======== TEXTE FOURNI

Des données collectées par les nœud des services crypto 

Pis, l'hôte du nœud tiers ne garantit pas la confidentialité de ces informations : en novembre 2022, la firme ConsenSys, propriétaire du wallet Metamask, indiquait qu'elle collectait des informations personnelles d'utilisateurs si ceux-ci utilisaient la configuration par défaut de Metamask, c'est-à-dire avec un nœud Infura, également propriété de la firme. Des informations à même d'être partagées avec filiales, partenaires commerciaux, autorités et autres fournisseurs de services, selon les conditions affichées sur le site de ConsenSys. La faculté des nœuds à collecter des informations explique par ailleurs bien pourquoi des sociétés d'analyse de blockchain comme Chainalysis en hébergent, notamment dans le cadre de prestations pour des gouvernements et autorités policières.

================
======== LISTING PRÉSENTÉ

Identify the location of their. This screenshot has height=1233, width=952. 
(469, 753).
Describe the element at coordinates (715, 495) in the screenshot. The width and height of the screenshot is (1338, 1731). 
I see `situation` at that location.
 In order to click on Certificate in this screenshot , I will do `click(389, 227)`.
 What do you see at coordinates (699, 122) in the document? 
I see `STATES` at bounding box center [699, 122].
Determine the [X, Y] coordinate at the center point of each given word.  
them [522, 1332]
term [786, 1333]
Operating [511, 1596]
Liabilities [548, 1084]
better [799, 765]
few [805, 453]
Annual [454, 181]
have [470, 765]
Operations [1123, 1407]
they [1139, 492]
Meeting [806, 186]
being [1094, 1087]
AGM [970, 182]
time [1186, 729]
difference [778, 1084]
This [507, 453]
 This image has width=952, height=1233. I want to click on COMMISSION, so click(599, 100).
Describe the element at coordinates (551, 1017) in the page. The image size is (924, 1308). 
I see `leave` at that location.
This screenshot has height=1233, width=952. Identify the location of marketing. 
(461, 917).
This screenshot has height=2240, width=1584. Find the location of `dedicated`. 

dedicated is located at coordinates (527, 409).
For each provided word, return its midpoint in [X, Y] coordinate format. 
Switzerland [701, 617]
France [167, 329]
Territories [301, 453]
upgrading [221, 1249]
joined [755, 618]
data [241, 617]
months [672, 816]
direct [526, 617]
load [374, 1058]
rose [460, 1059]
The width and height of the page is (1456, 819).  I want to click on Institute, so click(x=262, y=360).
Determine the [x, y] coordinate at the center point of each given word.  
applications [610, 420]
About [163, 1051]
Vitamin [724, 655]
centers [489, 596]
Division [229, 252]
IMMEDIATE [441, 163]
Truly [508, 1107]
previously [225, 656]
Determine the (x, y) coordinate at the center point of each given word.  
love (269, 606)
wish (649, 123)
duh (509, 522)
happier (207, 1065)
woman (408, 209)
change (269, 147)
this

================

_CONSIGNES:_
a – Répondez aux questions suivantes d'après le texte fourni.
(i) En quel mois et en quelle année ConsenSys a-t-elle indiqué collecter des informations personnelles d'utilisateurs ?
(ii) Avec quel nœud fonctionne la configuration par défaut de Metamask ?
(iii) Quelle société d'analyse de blockchain est citée comme hébergeant des nœuds ?
b – Recopiez mot pour mot, dans le texte fourni, le passage allant de « Des données collectées » jusqu'à « et autorités policières. ».
c – Relevez dans le texte fourni tous les destinataires avec lesquels les informations collectées peuvent être partagées, selon les conditions affichées sur le site de ConsenSys.

_CORRIGÉ:_
a –
(i) En novembre 2022.
(ii) Avec un nœud Infura.
(iii) Chainalysis.

b –
Des données collectées par les nœud des services crypto 

Pis, l'hôte du nœud tiers ne garantit pas la confidentialité de ces informations : en novembre 2022, la firme ConsenSys, propriétaire du wallet Metamask, indiquait qu'elle collectait des informations personnelles d'utilisateurs si ceux-ci utilisaient la configuration par défaut de Metamask, c'est-à-dire avec un nœud Infura, également propriété de la firme. Des informations à même d'être partagées avec filiales, partenaires commerciaux, autorités et autres fournisseurs de services, selon les conditions affichées sur le site de ConsenSys. La faculté des nœuds à collecter des informations explique par ailleurs bien pourquoi des sociétés d'analyse de blockchain comme Chainalysis en hébergent, notamment dans le cadre de prestations pour des gouvernements et autorités policières.

c – filiales ; partenaires commerciaux ; autorités ; autres fournisseurs de services